At first, I wanted to clean up my story. Make it polished. Make it perfect. Maybe leave out the sass and the boardwalk stories in favor of something… sophisticated. Something New York-y. But then, during a long beach walk one evening, I had a thought: Why did they call me?

They didn’t want a polished, out-of-character version of me. They wanted my scraps, my sandy metaphors, my wild, heartfelt mess. If this wasn’t a sign to own my voice and my quirks, I didn’t know what was.


Life Lessons I Didn’t Realize I Was Learning

Here’s what I learned from that unforgettable call and the ride that followed—lessons that have carried me through life, love, and late-night existential crises:

  1. Trust your instincts.
    Whether it’s answering an unexpected phone call or deciding to stay true to your weird, delightful self, that little inner nudge knows more than you think. Trust it.

  2. Show up, even when it’s scary.
    Sending off that manuscript felt like flinging my diary into the ocean. It was terrifying, but if I hadn’t done it, that call would’ve never come. The same goes for showing up in relationships—vulnerability is scary, but it’s also the good stuff.

  3. Find joy in the uncertainty.
    Much like that “Are they into me, or not?” stage of dating, life rarely gives you clear answers when you want them.

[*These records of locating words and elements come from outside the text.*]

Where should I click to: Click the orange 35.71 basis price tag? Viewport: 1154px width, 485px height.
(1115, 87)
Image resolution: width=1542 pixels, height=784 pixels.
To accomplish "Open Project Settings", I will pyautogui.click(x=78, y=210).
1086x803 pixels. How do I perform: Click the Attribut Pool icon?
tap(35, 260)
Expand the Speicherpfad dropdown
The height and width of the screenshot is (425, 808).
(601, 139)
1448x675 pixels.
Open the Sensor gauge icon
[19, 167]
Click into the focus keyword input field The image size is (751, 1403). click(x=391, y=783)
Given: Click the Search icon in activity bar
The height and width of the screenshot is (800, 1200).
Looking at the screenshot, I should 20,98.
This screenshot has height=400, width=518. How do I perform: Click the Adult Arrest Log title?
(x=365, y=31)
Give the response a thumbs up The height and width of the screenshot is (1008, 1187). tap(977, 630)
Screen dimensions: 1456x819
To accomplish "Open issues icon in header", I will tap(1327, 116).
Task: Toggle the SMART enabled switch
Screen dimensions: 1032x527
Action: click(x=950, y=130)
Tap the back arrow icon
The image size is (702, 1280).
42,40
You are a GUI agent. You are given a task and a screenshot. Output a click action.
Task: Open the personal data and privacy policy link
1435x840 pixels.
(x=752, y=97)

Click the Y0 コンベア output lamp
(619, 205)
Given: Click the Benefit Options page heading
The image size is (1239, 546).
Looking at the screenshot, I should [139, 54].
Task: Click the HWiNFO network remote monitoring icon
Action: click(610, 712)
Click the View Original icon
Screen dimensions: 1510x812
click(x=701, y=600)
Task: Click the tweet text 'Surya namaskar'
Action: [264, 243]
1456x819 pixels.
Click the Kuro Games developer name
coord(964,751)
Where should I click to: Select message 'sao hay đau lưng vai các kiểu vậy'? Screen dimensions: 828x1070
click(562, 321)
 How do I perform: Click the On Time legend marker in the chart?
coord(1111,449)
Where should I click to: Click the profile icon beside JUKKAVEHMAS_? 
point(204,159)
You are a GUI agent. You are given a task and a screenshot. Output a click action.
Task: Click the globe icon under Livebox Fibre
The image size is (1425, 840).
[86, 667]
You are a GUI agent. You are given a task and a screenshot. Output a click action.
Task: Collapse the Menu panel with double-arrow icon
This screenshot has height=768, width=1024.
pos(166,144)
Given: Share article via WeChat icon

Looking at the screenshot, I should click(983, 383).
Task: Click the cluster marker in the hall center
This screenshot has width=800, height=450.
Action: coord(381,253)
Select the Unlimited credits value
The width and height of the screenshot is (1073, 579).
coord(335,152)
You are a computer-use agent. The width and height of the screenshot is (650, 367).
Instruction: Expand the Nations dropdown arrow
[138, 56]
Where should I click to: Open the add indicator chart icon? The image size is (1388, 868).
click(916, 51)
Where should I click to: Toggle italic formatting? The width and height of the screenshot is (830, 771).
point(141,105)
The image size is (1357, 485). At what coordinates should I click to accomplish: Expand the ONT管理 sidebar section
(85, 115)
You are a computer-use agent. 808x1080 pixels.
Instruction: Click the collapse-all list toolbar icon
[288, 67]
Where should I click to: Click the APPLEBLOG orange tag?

Lean into the unknown. It keeps us alive.

  4. Stay grounded in your roots.
    Trying to “fix” myself into something I wasn’t felt like wearing a scratchy sweater in August—all it did was make me uncomfortable. Whoever you are, own it. Someone out there wants exactly what you’ve got.

  5. Pick up the call.
    Whether it’s a literal phone call (potential spam risks and all) or just an opportunity presenting itself in an unexpected way, pick it up. You never know where it might lead.


From Flirt to Familiar: A Full-Circle Moment

Here’s the truth I always come back to: life and relationships aren’t so different. Both are part grand adventure, part chaotic guessing game, and entirely worth the effort. The call that changed my career? It taught me to embrace the messy, unpredictable middle. The part where you’re unsure but still full of hope.

It’s like flirting—it’s rarely perfect, often a little awkward, and half the charm lies in just going for it. And isn’t that true about all the big moments? Whether it’s confessing your feelings to someone or answering a phone call that feels too good to be true, it all starts with saying yes to possibility.